Faced with the problem of mailing list server resilience and redundancy we
turned to NFS and keep almost all of MM's $prefix subtree (all except the
stuff in $exec-prefix) on shared storage. I do have the advantage of a high
uptime file server, with all the data security features to act as NFS
server for this.
I run a live server with a backup server as hot standby, that is, the
secondary sits there until the primary server breaks and we initiate the
switchover. This involves a minimal manual intervention.
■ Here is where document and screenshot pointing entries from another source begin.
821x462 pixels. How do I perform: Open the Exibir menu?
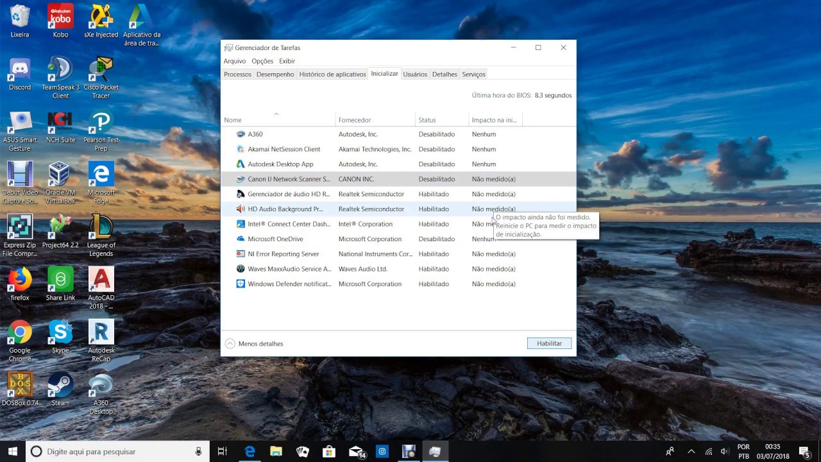point(287,61)
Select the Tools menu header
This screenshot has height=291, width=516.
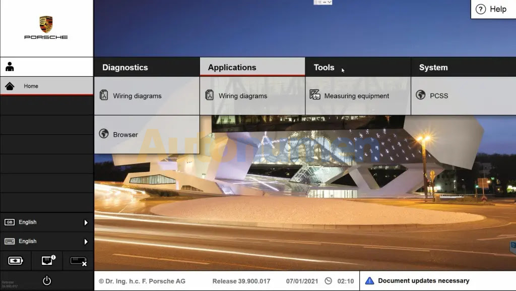(x=324, y=68)
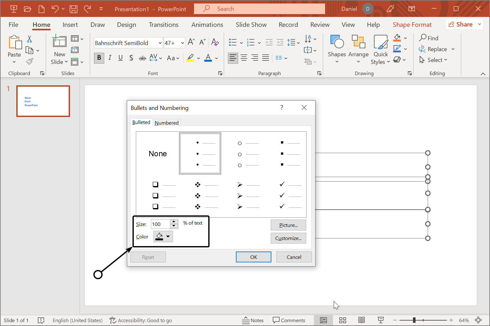Click the Cut scissors icon
Image resolution: width=490 pixels, height=326 pixels.
point(29,39)
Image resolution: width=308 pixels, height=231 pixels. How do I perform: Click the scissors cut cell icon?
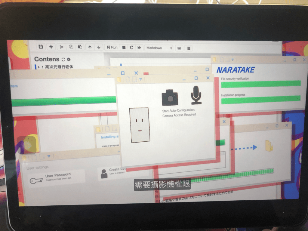click(x=61, y=47)
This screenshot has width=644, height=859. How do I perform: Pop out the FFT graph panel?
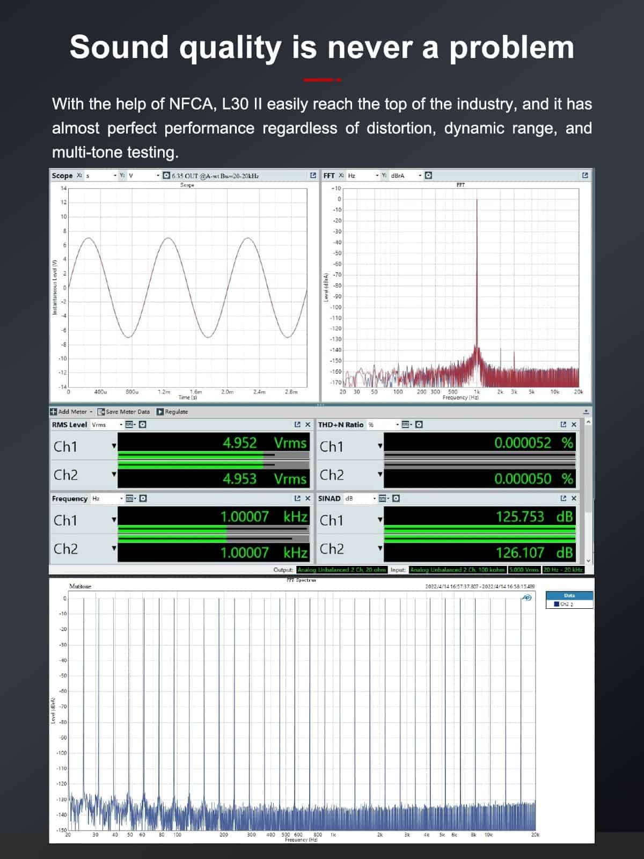pos(585,176)
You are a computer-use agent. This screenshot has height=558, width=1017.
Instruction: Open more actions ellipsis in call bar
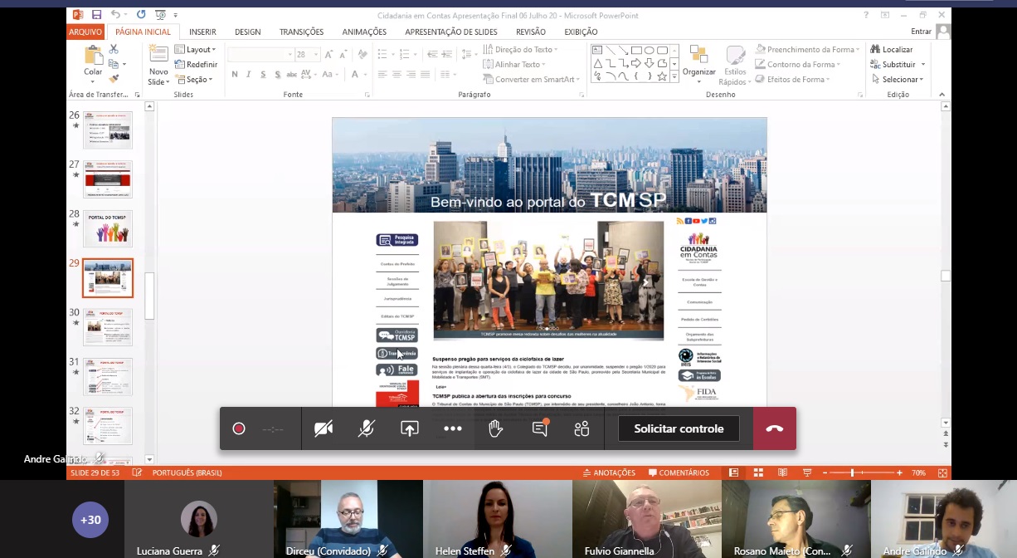click(453, 428)
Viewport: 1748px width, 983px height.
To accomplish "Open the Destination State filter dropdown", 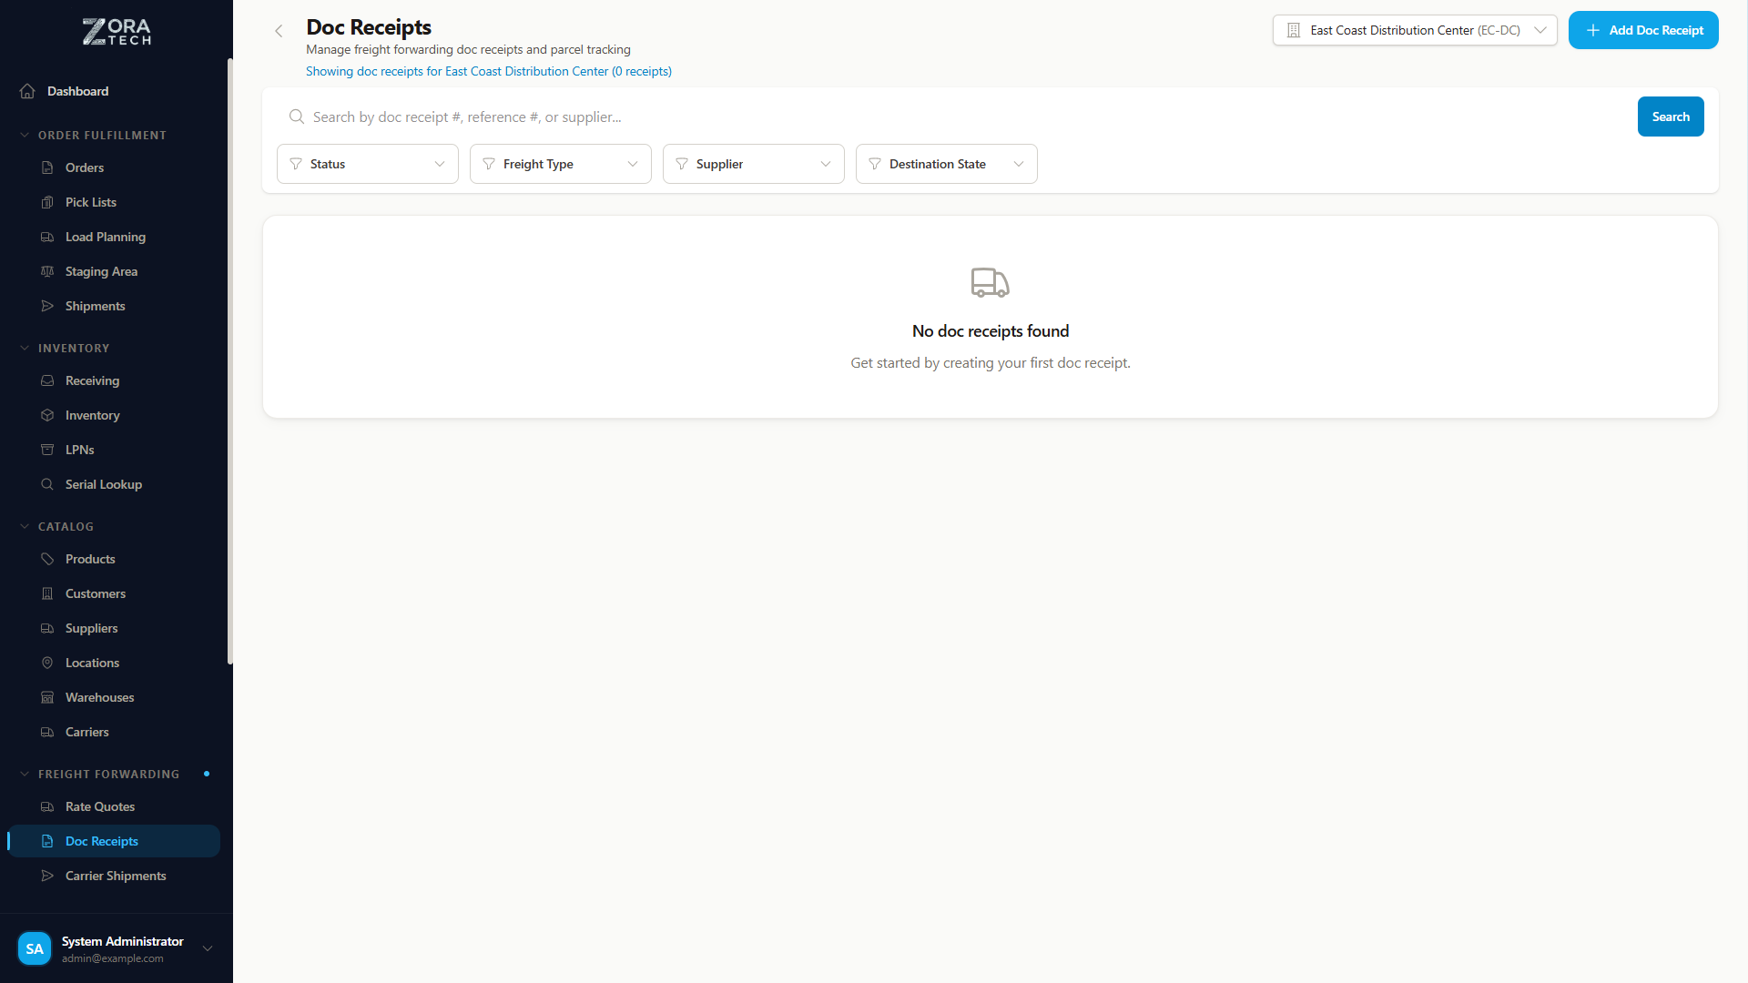I will point(946,164).
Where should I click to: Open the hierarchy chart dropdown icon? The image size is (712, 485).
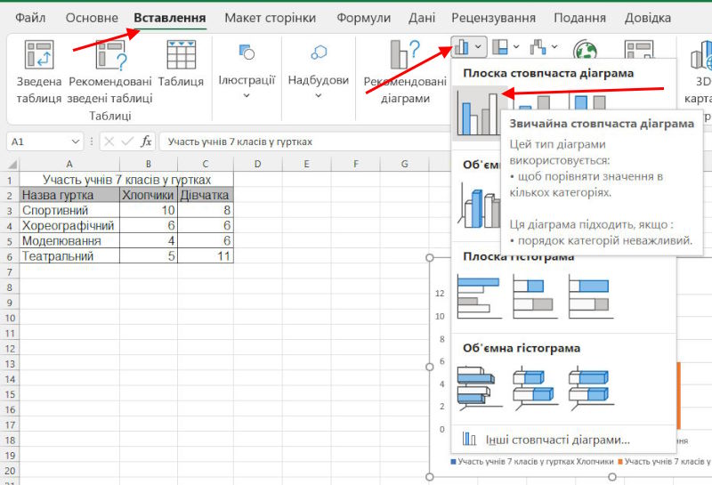pos(505,46)
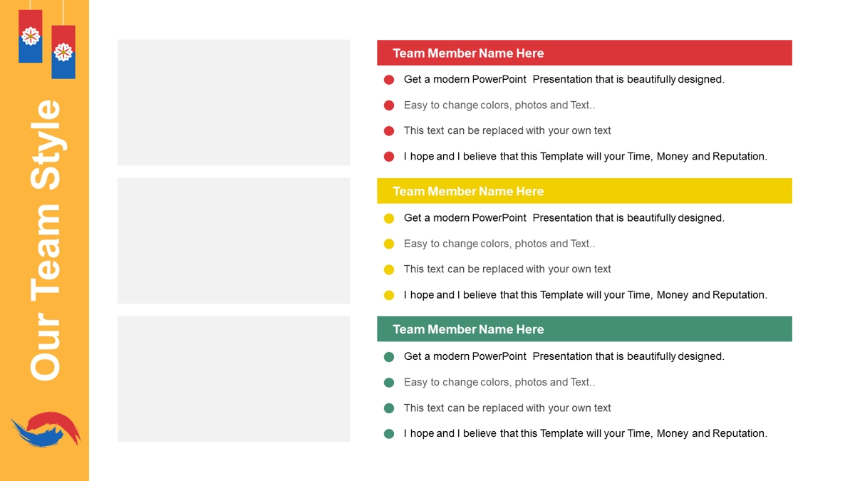Select the green Team Member Name Here banner

pos(584,329)
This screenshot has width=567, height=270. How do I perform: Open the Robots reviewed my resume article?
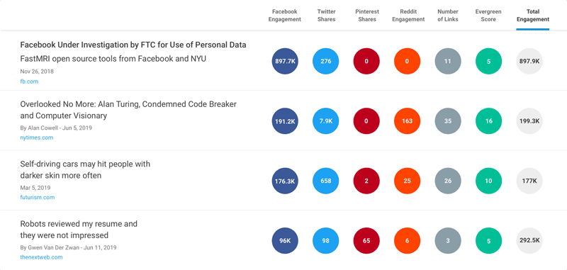click(x=79, y=230)
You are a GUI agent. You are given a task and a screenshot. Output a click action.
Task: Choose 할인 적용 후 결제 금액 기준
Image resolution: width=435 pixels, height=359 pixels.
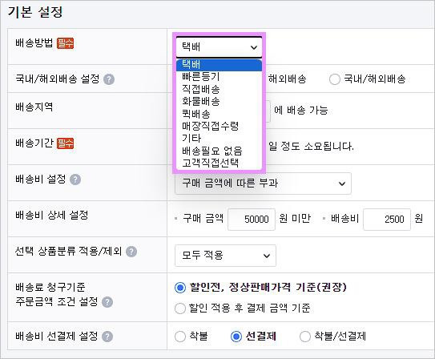[179, 309]
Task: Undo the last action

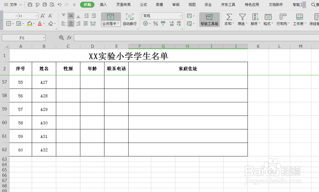Action: pyautogui.click(x=59, y=4)
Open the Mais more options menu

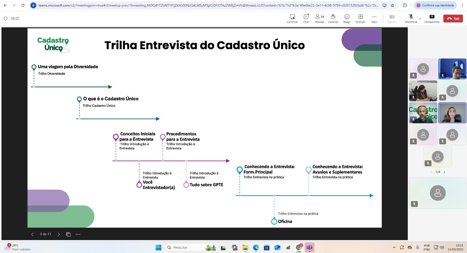[x=374, y=18]
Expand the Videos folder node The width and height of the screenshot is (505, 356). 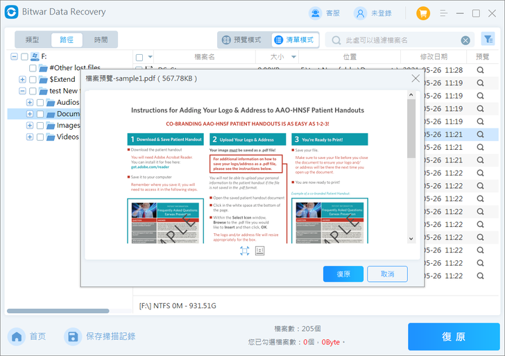click(x=30, y=137)
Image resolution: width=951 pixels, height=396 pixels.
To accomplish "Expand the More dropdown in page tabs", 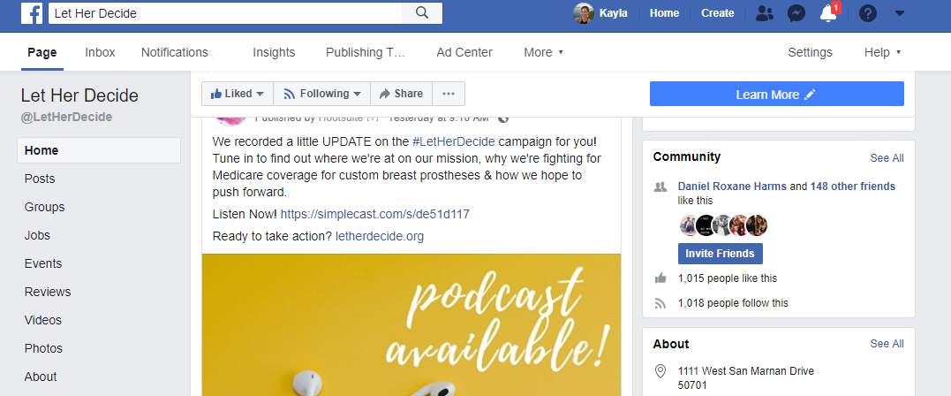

Basically we switch the MAC address of the machines known as
primary-mailman-server.our.domain and secondary-mailman-server.our.domain
in the DHCP config. A brief pause, shutdown the old primary and reboot the
erstwhile secondary which now comes up with the primary IP number. A little
conditionality in some of the start scripts means that coming up with the
primary server IP's number is all that is needed for the new primary server
to run as such.
A slight pause for the switchover period is OK for us; incoming mail just
backs up on the MTA's trying to deliver to the Mailman server until the
switchover completes.
It is a bit crude but it works; had the internal hard drive on the primary
die a few weeks back and switched over with less than 15 minutes
interruption in service and no lost mail.
The secondary server does not lie fallow. It has its own MX record and I
can run test lists on it. I use it (not mounting NFS but using its local
hard drive for MM's $prefix tree) for checking out new MM software releases
and getting the wrinkles out before upgrading the primary server in the NFS
space; the stress when doing a major upgrade to the primary server is much
reduced having already done it for real as a rehearsal on the secondary
machine first. The secondary is also used for other non-critical tasks that
can be suspended if we have to perform a switchover.
If you have other ideas for providing low-cost resilience and redundancy
for a Mailman server then I would like to hear them.